How to turbo-boost your upskilling with active learning

Accelerate learning and professional development with these four steps.

As machines and algorithms continue to modify many traditional accounting and finance roles, professionals are under increasing pressure to learn new skills and embrace the concepts of continuous and active learning. In the wake of the global pandemic, which rapidly accelerated digitisation, the pressure to reskill or upskill is palpable across industries and sectors.

According to the World Economic Forum's Future of Jobs Report 2020, 94% of business leaders now expect employees to pick up new skills on the job. Apart from the technical reskilling, the report notes that employers are placing increasing importance on self-management skills with the emphasis on active learning, resilience, and flexibility.

Yet for many professionals and business leaders, the concept of active learning is unclear — not to mention the actual strategies that differentiate active learning from more traditional approaches.

"Active learning is learning by doing, and it's a dynamic approach that combines theory with real-world applications using the likes of articles, case studies, formative assessments, discussions, and debates," said Sanlie Middelberg, FCMA, CGMA, Ph.D., professor of management accounting at North-West University in South Africa. "This approach to learning prepares students and professionals to apply theory to any situation or circumstance and to be flexible and adaptive when under pressure in the workplace."

According to Giancarlo Brotto, global education adviser for SMART Technologies and co-founder of Catalyst, a community for leaders looking to crowdsource solutions to education's biggest challenges, the spirit and core principle of active learning can be encapsulated by asking: How can I get my brain activated?

"This activation element is often what is missing from many of the online courses offered to professionals, which is why you see high attrition rates, with less than 20% of people actually completing self-directed learning courses," he said.

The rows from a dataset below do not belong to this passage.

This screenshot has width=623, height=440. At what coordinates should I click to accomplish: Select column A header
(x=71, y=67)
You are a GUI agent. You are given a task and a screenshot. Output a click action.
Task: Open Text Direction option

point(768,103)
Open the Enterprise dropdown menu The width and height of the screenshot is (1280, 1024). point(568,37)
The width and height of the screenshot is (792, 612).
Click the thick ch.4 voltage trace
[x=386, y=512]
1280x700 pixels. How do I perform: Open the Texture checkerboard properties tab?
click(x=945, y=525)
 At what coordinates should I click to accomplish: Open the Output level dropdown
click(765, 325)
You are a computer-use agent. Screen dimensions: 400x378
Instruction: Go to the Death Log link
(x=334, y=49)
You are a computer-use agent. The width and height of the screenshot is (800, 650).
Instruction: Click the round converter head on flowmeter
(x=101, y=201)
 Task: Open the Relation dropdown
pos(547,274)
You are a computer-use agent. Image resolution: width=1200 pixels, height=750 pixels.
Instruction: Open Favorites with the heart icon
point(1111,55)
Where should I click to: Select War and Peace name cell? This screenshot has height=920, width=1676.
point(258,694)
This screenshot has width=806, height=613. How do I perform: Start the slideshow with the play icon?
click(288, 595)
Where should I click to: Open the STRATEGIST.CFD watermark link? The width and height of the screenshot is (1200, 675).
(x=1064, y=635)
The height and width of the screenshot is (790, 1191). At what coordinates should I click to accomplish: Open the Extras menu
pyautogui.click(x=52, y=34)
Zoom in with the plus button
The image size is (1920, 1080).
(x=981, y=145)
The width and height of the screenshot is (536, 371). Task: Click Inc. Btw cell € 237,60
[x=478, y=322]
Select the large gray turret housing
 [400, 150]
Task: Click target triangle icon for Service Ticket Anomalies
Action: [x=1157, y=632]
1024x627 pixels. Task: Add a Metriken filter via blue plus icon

For Mathetha Bopape, ACMA, CGMA, strategy associate at Old Mutual Specialised Finance in South Africa, continuous and active learning has been a key priority since joining the organisation.

"Unlearning and relearning new skills has been the order of the day pre-pandemic, and I knew, being a finance professional, that employers would use this time to reimagine how they ran their companies and, for some, even go as far as restructuring," she said. "For instance, I've recently taken an online short course in design thinking, because we are now in a design thinking world in which we're constantly reimagining how to best solve new and complex problems."

Bopape applies the principles of active learning to all her online short courses, an endeavour that she said is supported by her company, which provides the courses and tracks the progress of employees.

"As it's all online, leaders are able to see that you've shown foresight and taken charge of your own learning," she explained.

At a practical level, active or self-directed learning can be broken down into four key components, namely:

  • Learning: Absorbing the material from classes, books, videos, seminars, online courses, etc.;
  • Application: Using the new information in a practical way, ideally in the working environment;
  • Feedback: Gaining feedback through tests, assessments, exams, quizzes, discussions, etc.; and
  • Reflection: Reviewing what you have learned and assimilating this into your growth and career trajectory.

When approaching the first step, learning, Brotto said that it is important to perceive and clarify what you already know about the topic — and where the gaps lie. This requires self-directed professionals to break down what they are learning into core pieces; for instance, concepts where there is already a basic understanding, and those that are completely new. Professionals should then start with the familiar concepts, gradually adding new layers and working through the content that is completely unfamiliar.

Focused learning in bite sizes

He emphasised the importance of focused attention while learning, noting that even if you cannot control the delivery of the content, you can control how much time you spend on it.

"Many experts suggest that you do not try and jam in more than six or seven concepts at a time," he said. "On the flip side, I think time is a better variable. A person who spends half an hour or even 20 minutes every day, for five days, will know more than a person who spends the same amount of time studying in one sitting."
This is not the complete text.